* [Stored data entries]
::::::
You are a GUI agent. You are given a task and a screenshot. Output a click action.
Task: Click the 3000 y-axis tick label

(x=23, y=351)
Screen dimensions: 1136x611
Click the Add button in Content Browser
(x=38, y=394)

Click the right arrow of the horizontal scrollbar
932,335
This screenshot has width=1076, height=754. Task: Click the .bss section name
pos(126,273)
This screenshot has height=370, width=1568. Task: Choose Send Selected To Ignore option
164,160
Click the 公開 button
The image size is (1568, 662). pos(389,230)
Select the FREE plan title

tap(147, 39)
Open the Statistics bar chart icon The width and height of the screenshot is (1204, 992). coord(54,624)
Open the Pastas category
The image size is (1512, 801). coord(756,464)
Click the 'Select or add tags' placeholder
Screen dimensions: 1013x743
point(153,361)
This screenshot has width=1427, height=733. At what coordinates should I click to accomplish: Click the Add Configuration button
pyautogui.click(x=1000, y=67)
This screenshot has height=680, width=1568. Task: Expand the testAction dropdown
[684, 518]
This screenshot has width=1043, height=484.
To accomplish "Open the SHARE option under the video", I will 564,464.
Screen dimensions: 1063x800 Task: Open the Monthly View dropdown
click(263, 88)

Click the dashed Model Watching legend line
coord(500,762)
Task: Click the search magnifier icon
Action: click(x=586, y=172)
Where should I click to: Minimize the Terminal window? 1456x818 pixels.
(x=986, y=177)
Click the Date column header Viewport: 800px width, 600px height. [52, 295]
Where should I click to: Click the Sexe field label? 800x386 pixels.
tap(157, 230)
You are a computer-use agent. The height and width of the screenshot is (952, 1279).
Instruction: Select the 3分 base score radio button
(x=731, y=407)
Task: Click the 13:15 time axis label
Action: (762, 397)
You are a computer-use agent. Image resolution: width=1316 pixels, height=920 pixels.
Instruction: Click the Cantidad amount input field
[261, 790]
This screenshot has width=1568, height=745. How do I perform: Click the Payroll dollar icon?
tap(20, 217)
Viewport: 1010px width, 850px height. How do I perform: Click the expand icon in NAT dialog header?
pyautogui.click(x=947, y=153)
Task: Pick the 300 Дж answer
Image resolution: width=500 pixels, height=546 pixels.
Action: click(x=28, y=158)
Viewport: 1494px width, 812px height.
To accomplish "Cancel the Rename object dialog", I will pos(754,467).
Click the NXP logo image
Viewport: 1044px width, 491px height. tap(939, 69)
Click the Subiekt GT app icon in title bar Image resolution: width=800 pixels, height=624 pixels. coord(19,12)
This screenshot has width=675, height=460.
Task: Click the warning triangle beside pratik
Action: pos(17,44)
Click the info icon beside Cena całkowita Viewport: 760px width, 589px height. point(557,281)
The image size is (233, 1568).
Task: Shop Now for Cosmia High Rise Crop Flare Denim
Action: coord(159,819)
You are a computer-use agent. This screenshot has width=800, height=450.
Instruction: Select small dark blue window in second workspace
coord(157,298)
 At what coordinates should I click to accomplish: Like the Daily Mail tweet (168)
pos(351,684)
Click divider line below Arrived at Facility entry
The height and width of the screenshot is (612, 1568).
::::::
Restate the records word for word, keeping every line.

* [RESULT OF THE EXERCISE]
You are a GUI agent. You are given a task and a screenshot. Output a click action.
Task: Click the 3000 y-axis tick label

(x=23, y=351)
Screen dimensions: 1136x611
Click the Add button in Content Browser
(x=38, y=394)

Click the right arrow of the horizontal scrollbar
932,335
This screenshot has width=1076, height=754. Task: Click the .bss section name
pos(126,273)
This screenshot has height=370, width=1568. Task: Choose Send Selected To Ignore option
164,160
Click the 公開 button
The image size is (1568, 662). pos(389,230)
Select the FREE plan title

tap(147, 39)
Open the Statistics bar chart icon The width and height of the screenshot is (1204, 992). coord(54,624)
Open the Pastas category
The image size is (1512, 801). coord(756,464)
Click the 'Select or add tags' placeholder
Screen dimensions: 1013x743
point(153,361)
This screenshot has width=1427, height=733. At what coordinates should I click to accomplish: Click the Add Configuration button
pyautogui.click(x=1000, y=67)
This screenshot has height=680, width=1568. Task: Expand the testAction dropdown
[684, 518]
This screenshot has width=1043, height=484.
To accomplish "Open the SHARE option under the video", I will 564,464.
Screen dimensions: 1063x800 Task: Open the Monthly View dropdown
click(263, 88)

Click the dashed Model Watching legend line
coord(500,762)
Task: Click the search magnifier icon
Action: click(x=586, y=172)
Where should I click to: Minimize the Terminal window? 1456x818 pixels.
(x=986, y=177)
Click the Date column header Viewport: 800px width, 600px height. [52, 295]
Where should I click to: Click the Sexe field label? 800x386 pixels.
tap(157, 230)
You are a computer-use agent. The height and width of the screenshot is (952, 1279).
Instruction: Select the 3分 base score radio button
(x=731, y=407)
Task: Click the 13:15 time axis label
Action: (762, 397)
You are a computer-use agent. Image resolution: width=1316 pixels, height=920 pixels.
Instruction: Click the Cantidad amount input field
[261, 790]
This screenshot has width=1568, height=745. How do I perform: Click the Payroll dollar icon?
tap(20, 217)
Viewport: 1010px width, 850px height. How do I perform: Click the expand icon in NAT dialog header?
pyautogui.click(x=947, y=153)
Task: Pick the 300 Дж answer
Image resolution: width=500 pixels, height=546 pixels.
Action: click(x=28, y=158)
Viewport: 1494px width, 812px height.
To accomplish "Cancel the Rename object dialog", I will pos(754,467).
Click the NXP logo image
Viewport: 1044px width, 491px height. tap(939, 69)
Click the Subiekt GT app icon in title bar Image resolution: width=800 pixels, height=624 pixels. coord(19,12)
This screenshot has width=675, height=460.
Task: Click the warning triangle beside pratik
Action: pos(17,44)
Click the info icon beside Cena całkowita Viewport: 760px width, 589px height. point(557,281)
The image size is (233, 1568).
Task: Shop Now for Cosmia High Rise Crop Flare Denim
Action: coord(159,819)
You are a computer-use agent. This screenshot has width=800, height=450.
Instruction: Select small dark blue window in second workspace
coord(157,298)
 At what coordinates should I click to accomplish: Like the Daily Mail tweet (168)
pos(351,684)
Click divider line below Arrived at Facility entry
The height and width of the screenshot is (612, 1568).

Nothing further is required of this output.